(GIVEN INFORMATION begins)

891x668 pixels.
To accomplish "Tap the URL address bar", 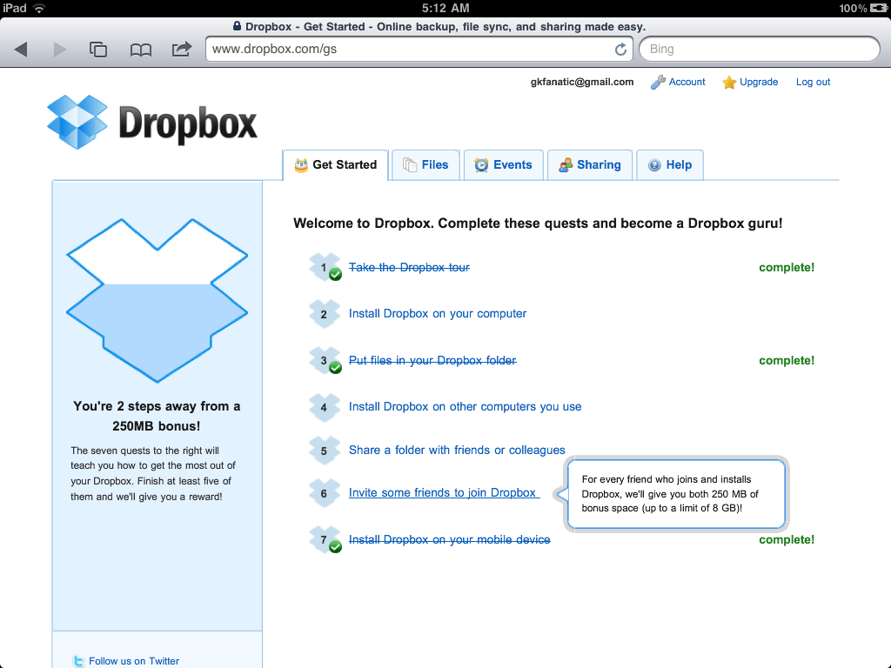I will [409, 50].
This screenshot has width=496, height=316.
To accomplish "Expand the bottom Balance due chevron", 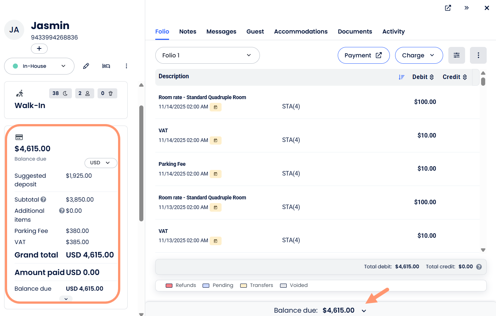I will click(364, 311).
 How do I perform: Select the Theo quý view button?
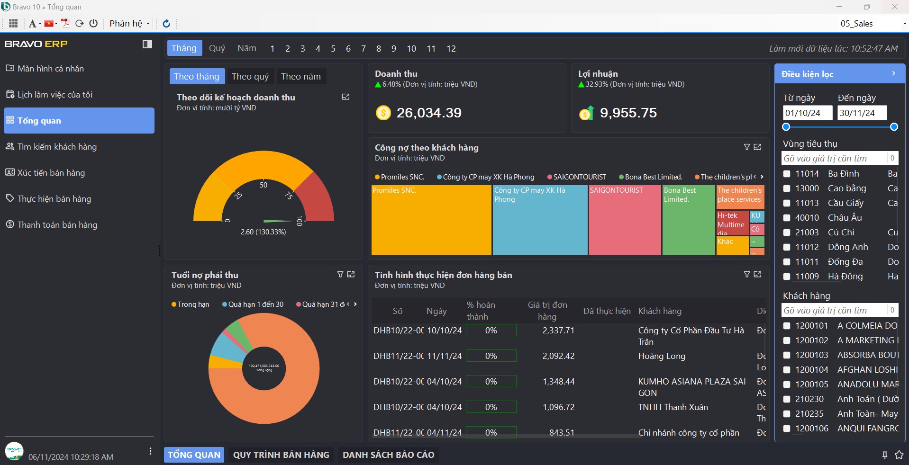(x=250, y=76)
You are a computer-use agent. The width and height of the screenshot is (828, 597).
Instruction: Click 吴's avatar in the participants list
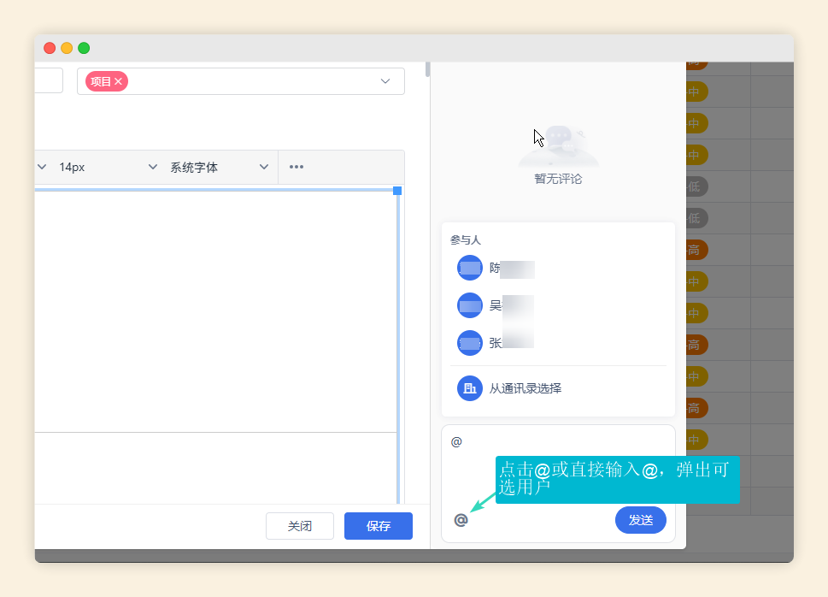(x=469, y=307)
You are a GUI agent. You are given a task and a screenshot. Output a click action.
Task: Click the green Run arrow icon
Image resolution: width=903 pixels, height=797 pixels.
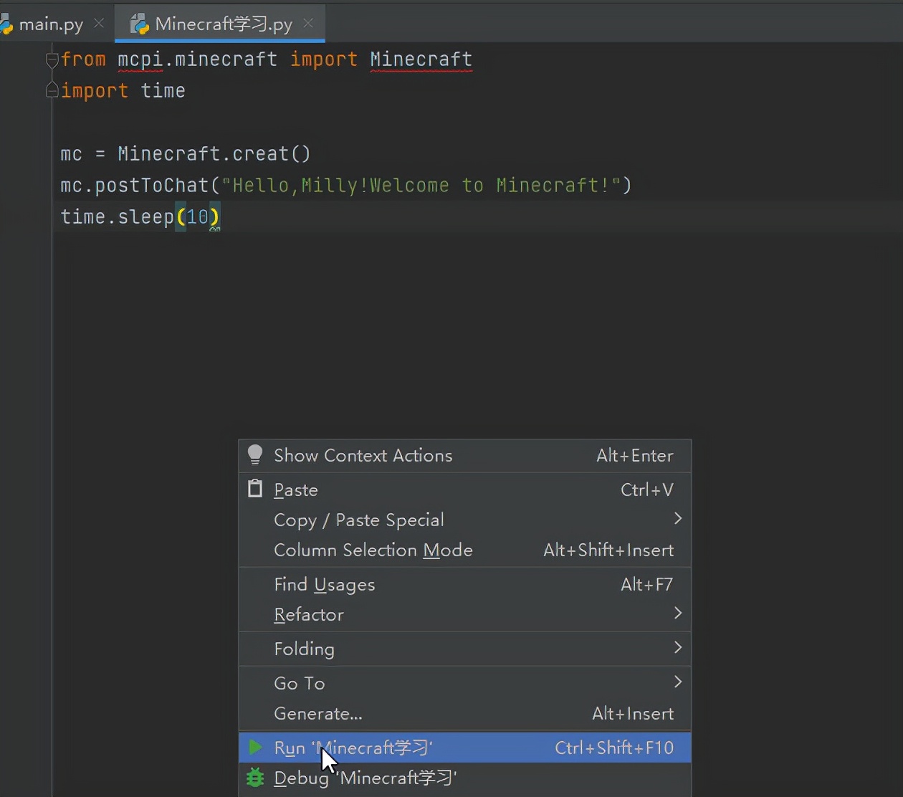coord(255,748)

(GIVEN INFORMATION ends)
(GIVEN INFORMATION begins)

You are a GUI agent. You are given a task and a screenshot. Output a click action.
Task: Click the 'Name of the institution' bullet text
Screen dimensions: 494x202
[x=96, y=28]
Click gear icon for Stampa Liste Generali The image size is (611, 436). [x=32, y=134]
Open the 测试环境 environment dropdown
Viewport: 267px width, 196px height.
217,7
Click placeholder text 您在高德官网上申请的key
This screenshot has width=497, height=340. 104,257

(GIVEN INFORMATION ends)
(GIVEN INFORMATION begins)

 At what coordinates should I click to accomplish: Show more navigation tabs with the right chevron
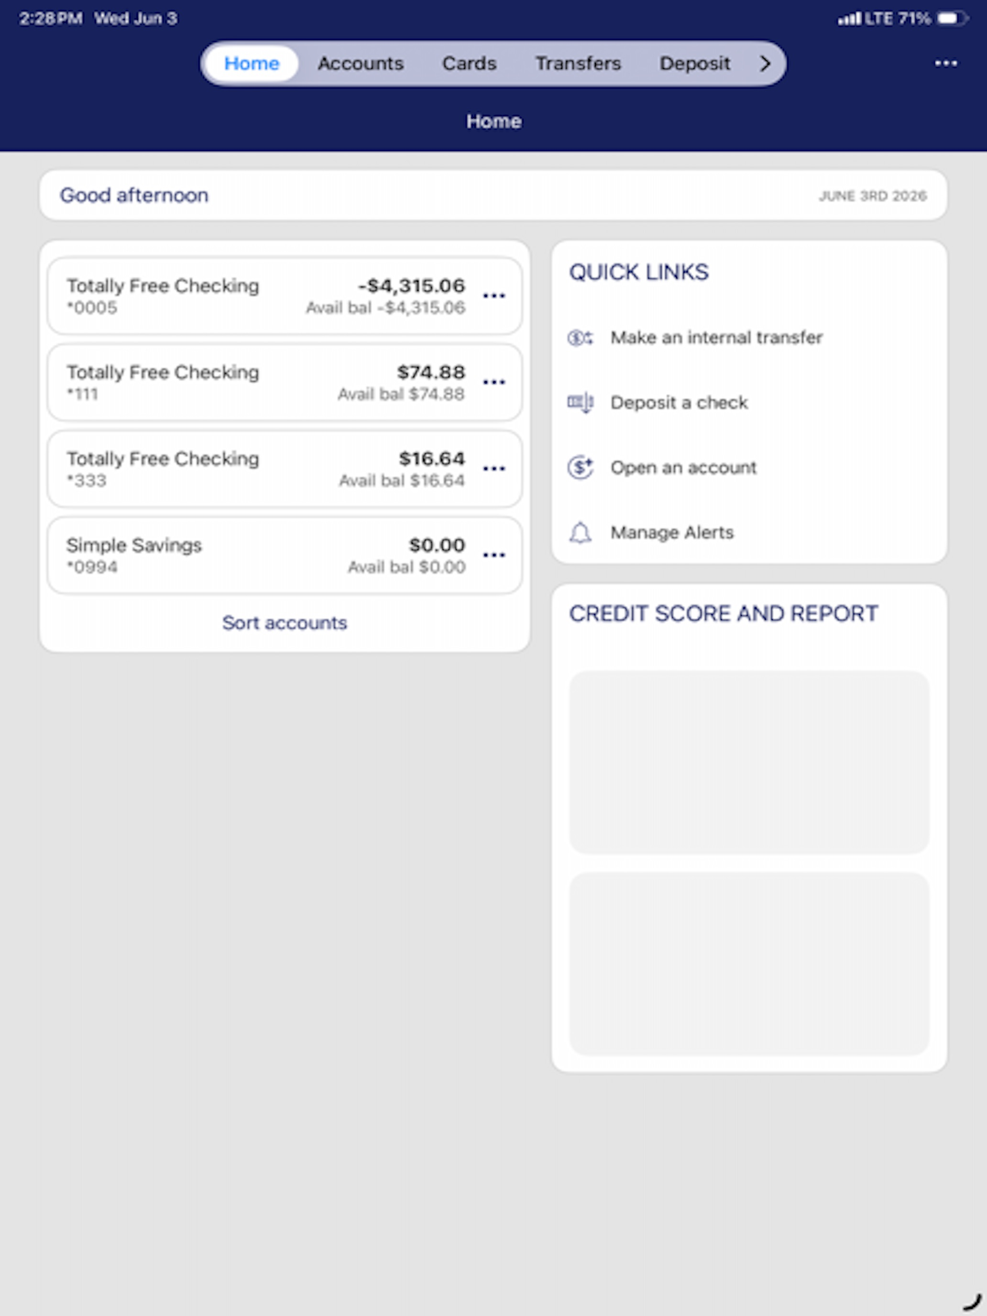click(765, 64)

(GIVEN INFORMATION ends)

EXERCISE DETAILS:
Repeat exactly the lines above, from the line that contains "How do I perform: Select" down through the line that contains "Task: Click the green Run arrow icon". Include both of those lines and none of the pictures.

PROBLEM SOLUTION:
 How do I perform: Select the Theo quý view button?
(x=250, y=76)
You are a computer-use agent. The width and height of the screenshot is (828, 597).
Instruction: Click 吴's avatar in the participants list
(x=469, y=307)
You are a GUI agent. You are given a task and a screenshot. Output a click action.
Task: Click the green Run arrow icon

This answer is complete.